_Work to be completed:_ Rewrite the part of the rows that opens with the line containing "Find the location of a" and runs through the end of the rows as a Markdown table with the columns "Row" and "Line," skipping blank lines and leaving out the pictures.

*** Data for this task ***

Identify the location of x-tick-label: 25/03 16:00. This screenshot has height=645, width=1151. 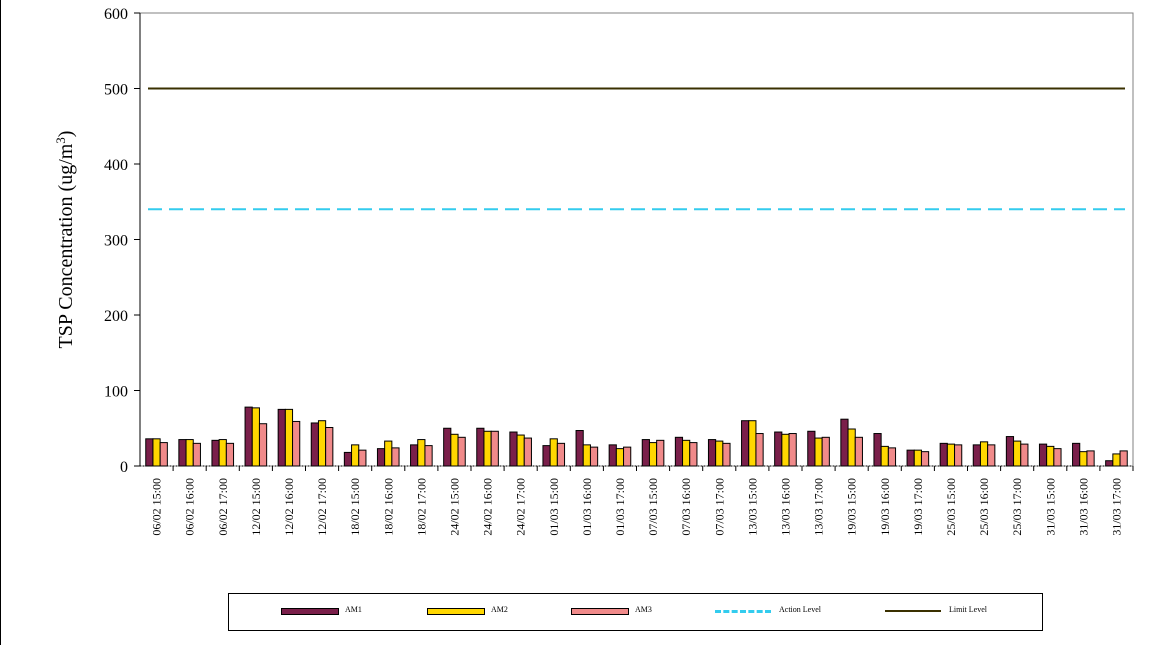
(984, 507).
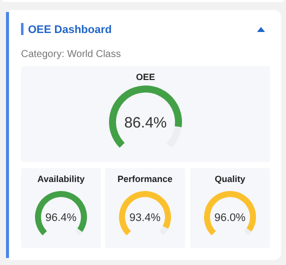  I want to click on text: 86.4%, so click(146, 123).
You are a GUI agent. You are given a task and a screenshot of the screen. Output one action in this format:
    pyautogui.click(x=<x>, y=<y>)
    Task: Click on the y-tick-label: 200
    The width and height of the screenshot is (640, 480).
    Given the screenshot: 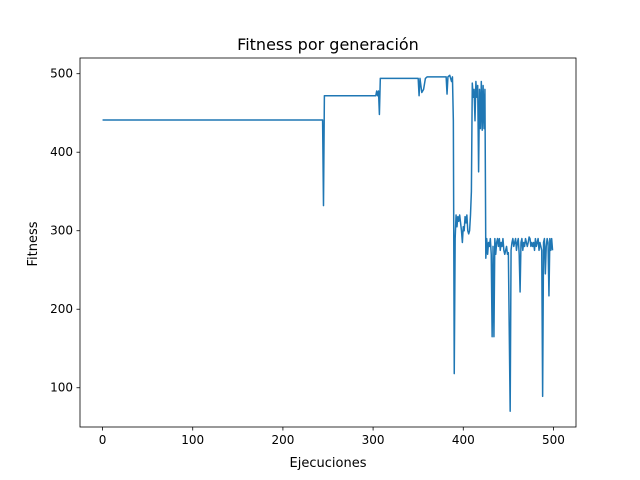 What is the action you would take?
    pyautogui.click(x=62, y=309)
    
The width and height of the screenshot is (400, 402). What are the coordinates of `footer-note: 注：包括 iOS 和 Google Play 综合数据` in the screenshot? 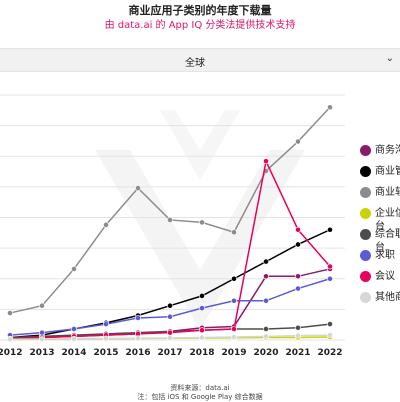 It's located at (200, 397).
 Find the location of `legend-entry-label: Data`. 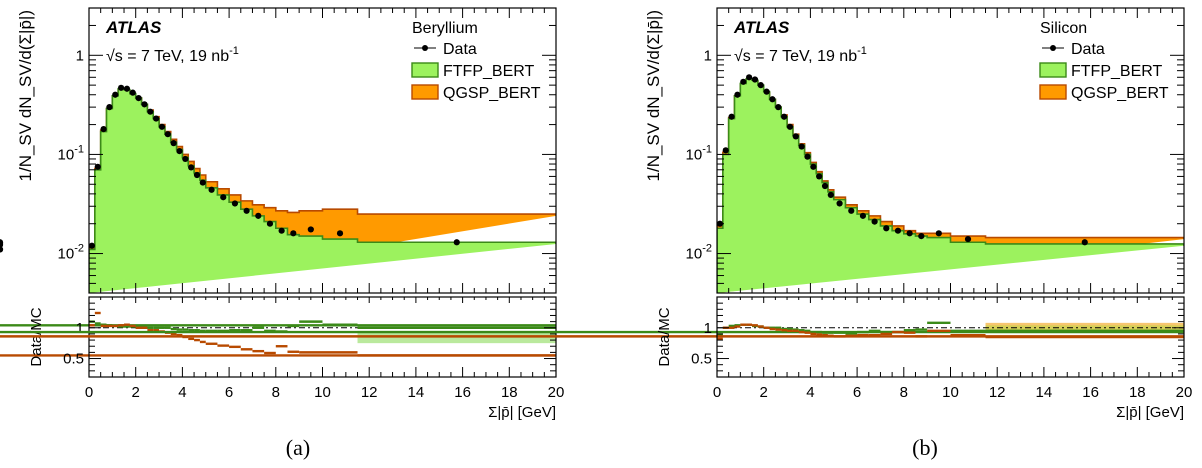

legend-entry-label: Data is located at coordinates (460, 50).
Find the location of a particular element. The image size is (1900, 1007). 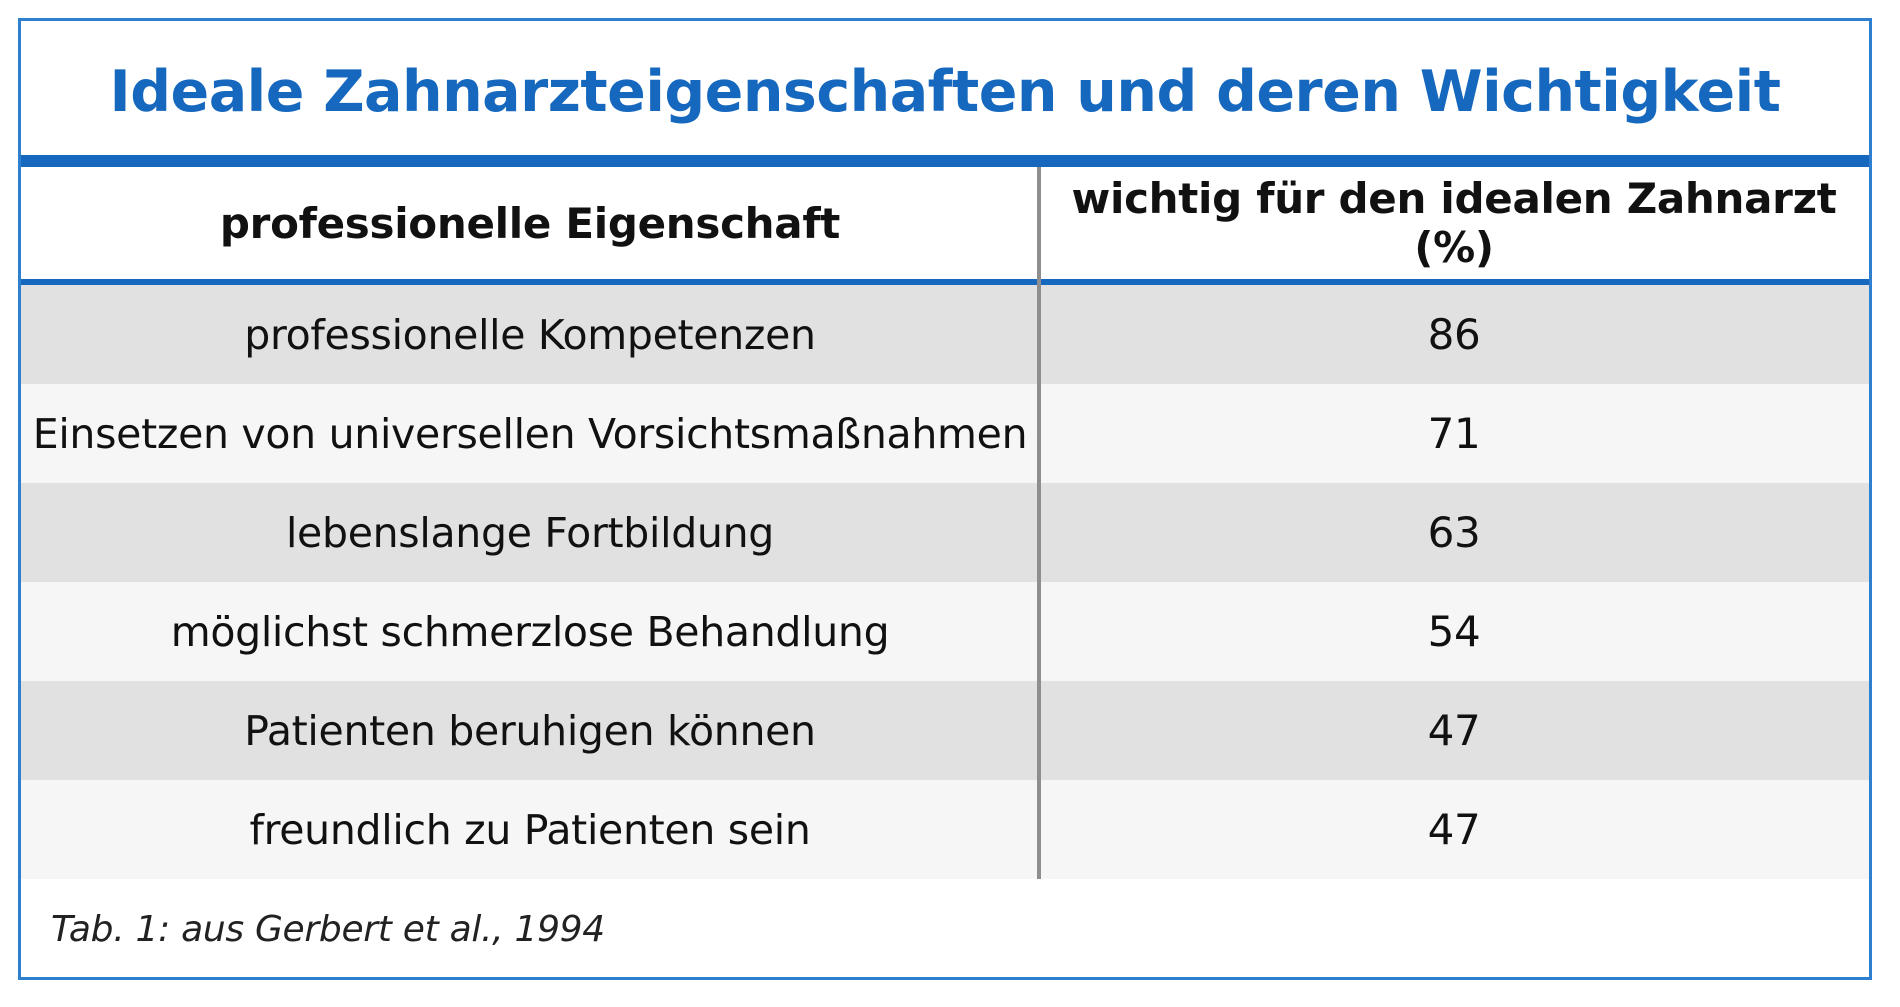

percent-cell: 63 is located at coordinates (1454, 532).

***

_Result for this exercise:_
| Row | Line |
|---|---|
| 1 | Find the location of a particular element. The image size is (1900, 1007).  |
| 2 | percent-cell: 63 is located at coordinates (1454, 532). |